Attackers Breach IT-Based Networks Before Jumping to ICS/OT Systems

Attacks against industrial control systems and operations technology systems are increasing, as adversaries find weaknesses in IT networks that allows them to move into OT networks, according to a recent report from SANS.

The State of ICS/OT Cybersecurity 2024 report from SANS is based on responses from cybersecurity professionals in various critical infrastructure sectors. There were more non-ransomware incidents (74.4%) reported than ransomware (11.7%) over the past year, according to the SANS report.

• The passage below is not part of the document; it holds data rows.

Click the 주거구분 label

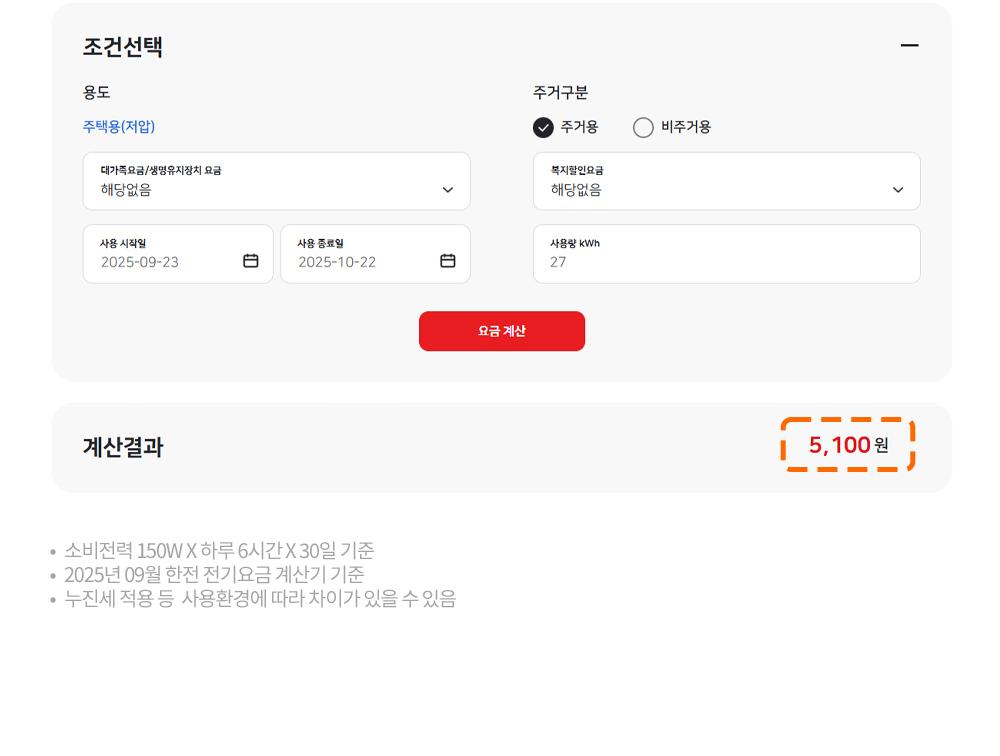coord(560,93)
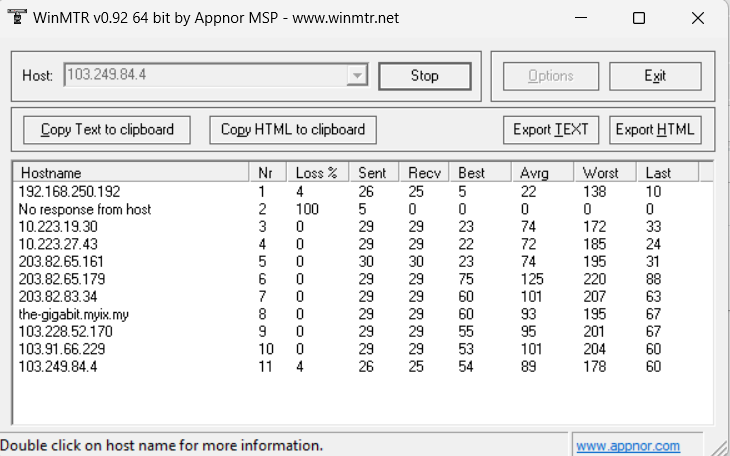This screenshot has width=730, height=456.
Task: Select the No response from host row
Action: pos(85,209)
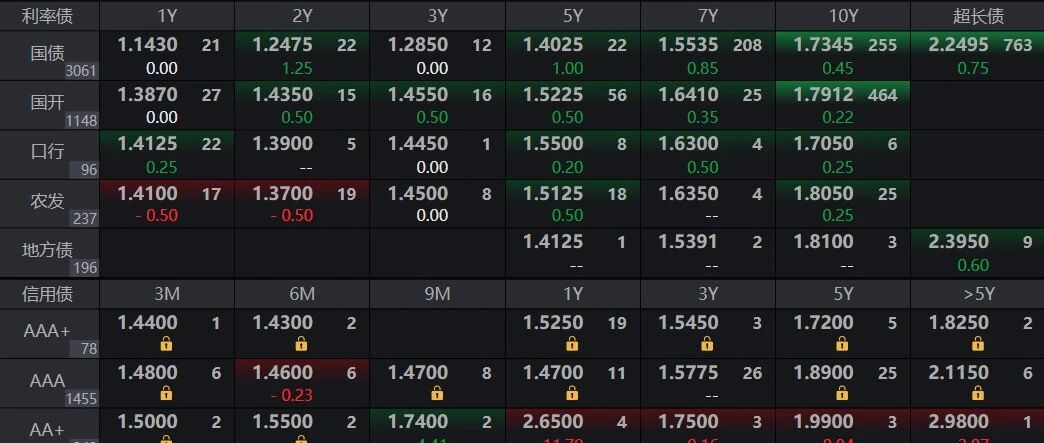Viewport: 1044px width, 443px height.
Task: Click the lock icon under AAA+ 1Y
Action: (571, 344)
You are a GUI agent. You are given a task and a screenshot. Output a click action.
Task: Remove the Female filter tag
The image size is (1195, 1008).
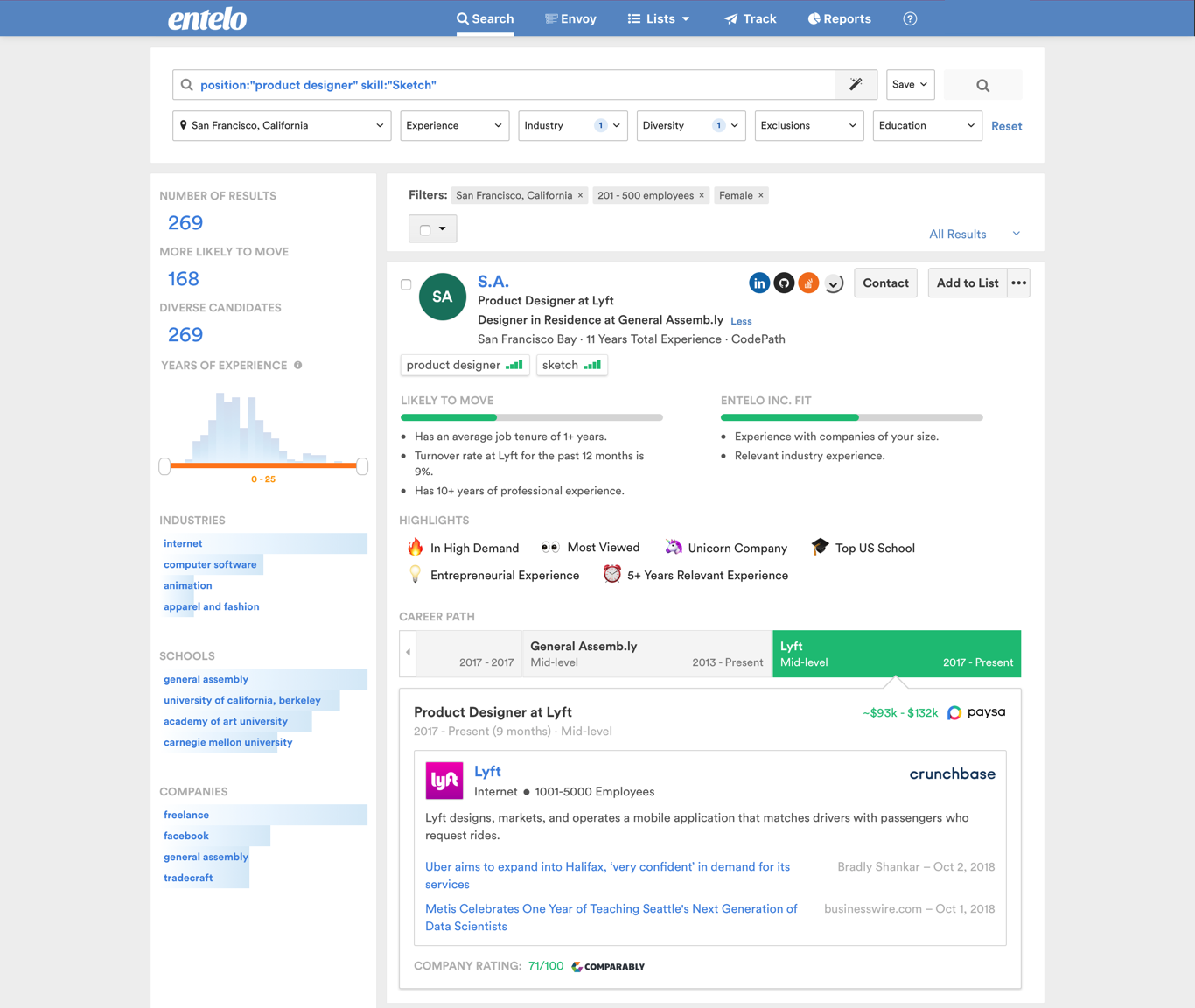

Other initial attack vectors involved in OT/ICS incidents include compromising OT and industrial control systems by used of external remote services (23.7%) or internet-accessible devices (23.7%); compromising employee workstations (20.3%) and removable media (20.3%); and a supply chain compromise (20.3%). It's worth noting that 18.6% respondents said attackers attempted spear phishing with an email attachment for the initial compromise.

One out of five, of 19%, of respondents reported one or more security incidents over the past year.

While only 12% of respondents reported being the targets of ransomware attacks in the past 12 months, the impact on the ICS/OT environment remains "potentially catastrophic," SANS said in the report. Of the organizations who reported a ransomware incident, 38% said only IT network systems were impacted and 28.6% said OT and ICS networks were affected. Just 21% said both networks were impacted. More than a third, or 38.1%, said reliabiiy and safety was compromised during those attacks.

"Although the overall trend [ransomware] seems to have decreased, the impacts are still potentially catastrophic, and should be considered for all ICS/OT- specific incident response programs," SANS said.